Justice Ruth Bader Ginsburg’s observation during the Supreme Court marriage equality hearings about the importance of the evolution of marriage under the law from “a relationship of a dominant male to a subordinate female” to an “egalitarian” institution really struck me. From a political perspective, Ginsburg’s comments highlight the continuing importance of the women’s movement to equality for all people, especially LGBT people. Discrimination and prejudice on the basis of sexual orientation and gender identity are in many ways rooted in sex discrimination—and stereotyped and fixed notions of gender.

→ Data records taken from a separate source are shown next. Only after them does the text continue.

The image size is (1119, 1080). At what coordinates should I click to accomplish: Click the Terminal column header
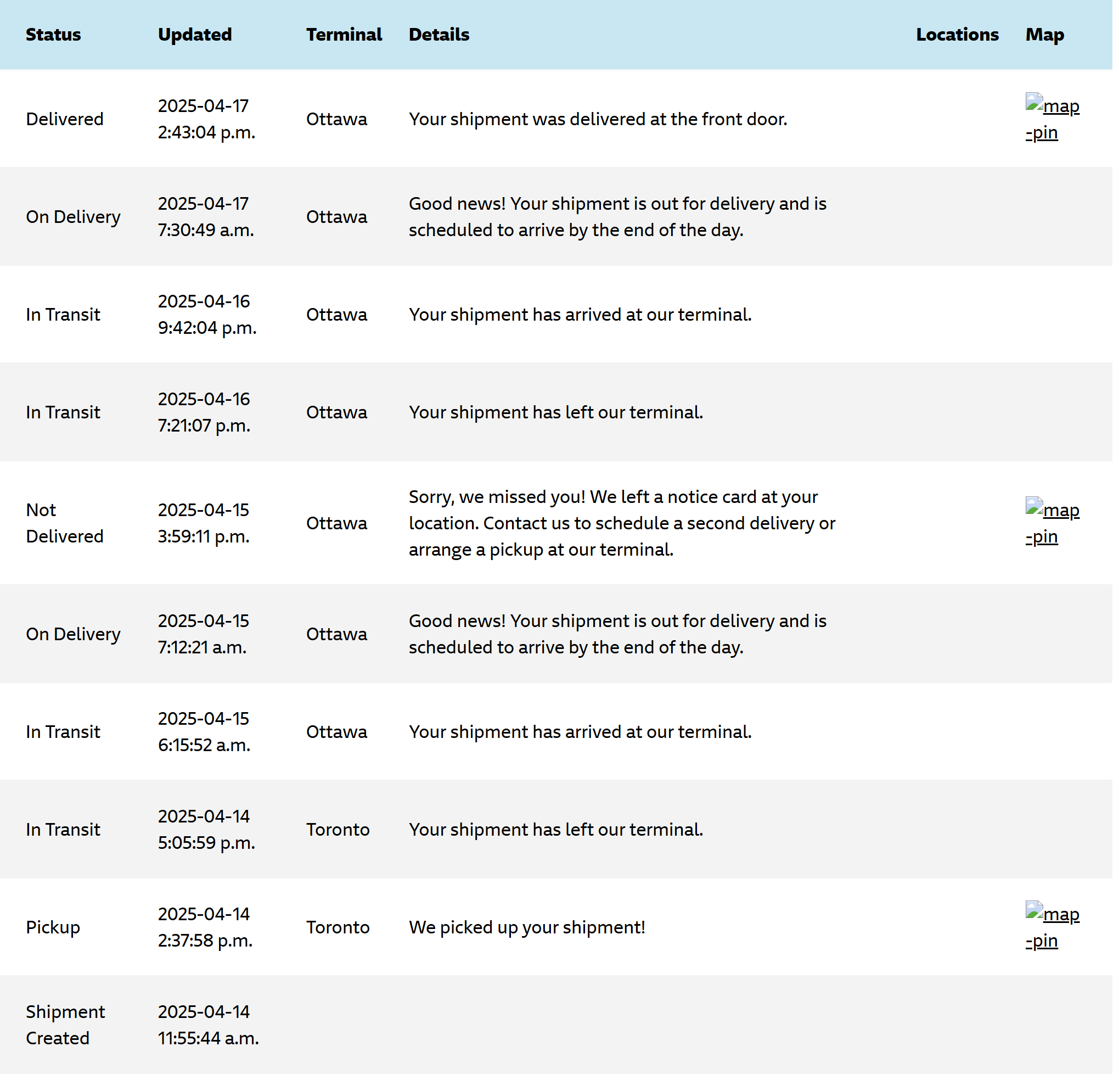[x=344, y=35]
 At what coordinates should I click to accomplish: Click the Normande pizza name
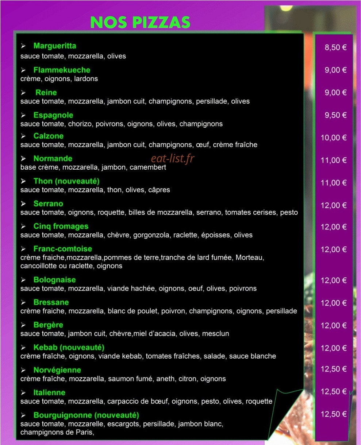tap(53, 158)
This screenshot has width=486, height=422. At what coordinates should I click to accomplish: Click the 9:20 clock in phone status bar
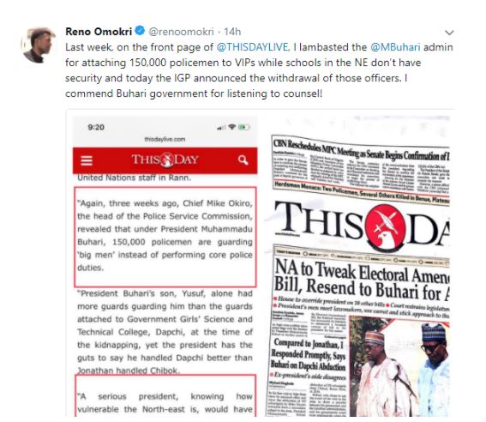tap(96, 127)
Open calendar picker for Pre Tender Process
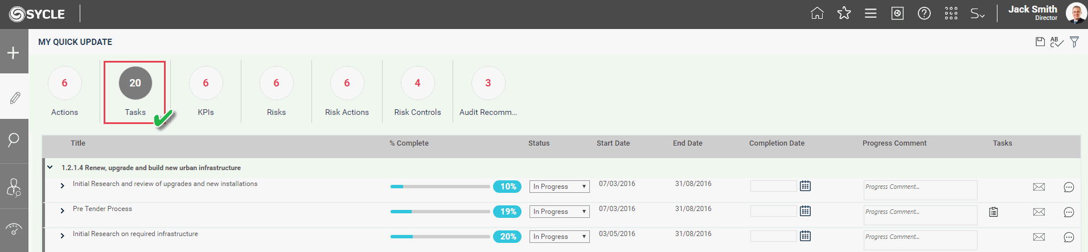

The enormous progress toward eliminating sex discrimination under the law (still an unfinished business) has been instrumental to gains for LGBT rights. None of this progress took place by accident; it came about through the bravery, determination, struggle, and support of millions of people. It was on a personal basis that Justice Ginsburg’s statements really hit home. I grew up with a mother and a father who lived the struggle as they married in the 1950s and attempted to forge a marriage of equals in a society openly hostile to such aspirations.
My mother was born in 1922 into a family who hailed from small town North Carolina. My mother did what good little middle class girls were supposed to do at the time: read books, study, and imagine life as a schoolteacher, then as a mother. However, when my mother pranced into the kitchen as a little girl to help my grandmother cook, my grandmother, frustrated by her own limited opportunities in life, commanded my mother back to her room to study. My mother did just that and read and studied—a lot. By the early 1950s, my mother had received her PhD, completed a fellowship at a prestigious academic institution in Europe, written a book, and become a professor at a major American research university.
My mother met my father at the university soon after she began teaching, and they had the then radical notion that they each could have successful academic jobs and raise children, too. But it was not to be. My mother’s department at the university told her not even to think about getting tenure (and thus job security) because they did not offer such things to women. Such discrimination meant that my parents followed my dad’s career to support the family, and my mother dutifully attempted to stay home to raise my brother and me. My mother, who just a few years earlier had been working abroad with some of her field’s leading scholars, found herself confined to a tiny house in a bleak suburb with two small children. She hated it, and the isolation and lack of stimulation were stifling to her.
We moved to another city to follow a job for my father, and when my brother and I were school age, my mother and a colleague became the first two full-time female faculty members at a local college. She again faced open discrimination. The college told her that they paid women less than their male counterparts because men needed the income to support their families whereas women’s income was merely supplemental. At the time, there was no Title VII or anything else that made such blatant wage discrimination illegal. My dad was willing to give up his job, which he loved, to relocate where my mother could find a better position, but wage discrimination, the fact that my mother’s field of Classics was dwindling at the time, and the number of years she had been removed from scholarship in the field, all rendered efforts unavailing.
Decades later, my mother mailed my brother and me a short excerpt from the graduation speech that the early feminist M. Carey Thomas, founder of Bryn Mawr College (where my mother received her PhD), delivered in 1922, the year my mother was born. Thomas exhorted the all female graduating class: Women—“if you want to marry, marry, but do so with a clear understanding with your husband on the conditions of your marriage, with the understanding that you are to go on with your job…Women often disappoint me very much by not amounting to something themselves and giving up everything for a pair of stupid little children who might not amount to anything.”
The directness of Thomas’ admonition struck my mother, and my mother couldn’t resist the opportunity to poke fun at my brother and me by implying in jest that we might be “a pair of stupid little children” who didn’t amount to anything. Although my dad was completely supportive of my mother, Thomas’ anticipation of the struggle my mother would face was prescient.
Several years after my mother passed away, I visited my dad at a retirement community about a year before he died. We were having dinner with some obviously conservative fellow residents, and my dad proudly proclaimed that his wife was “a radical feminist.” Although my mother had never used the term to describe herself, I believe he used it because he took great pride in her accomplishments and he knew how much she struggled.
I have always wished my mother had been able to fulfill her dreams, but I know my brother and I benefited enormously from growing up with her and my father. We experienced the struggle for gender equality as part of our upbringing and learned the human cost of sex discrimination first hand. We learned directly how gender should not define a person, and that the law should enable people to pursue their dreams without regard to gender or any external factor of who you are. We look to the Supreme Court to take a giant step forward to realizing that vision of equality later this month.
John Lewis and his husband Stuart Gaffney, together for three decades, were plaintiffs in the California case for equal marriage rights decided by the California Supreme Court in 2008. They are leaders in the nationwide grassroots organization Marriage Equality USA.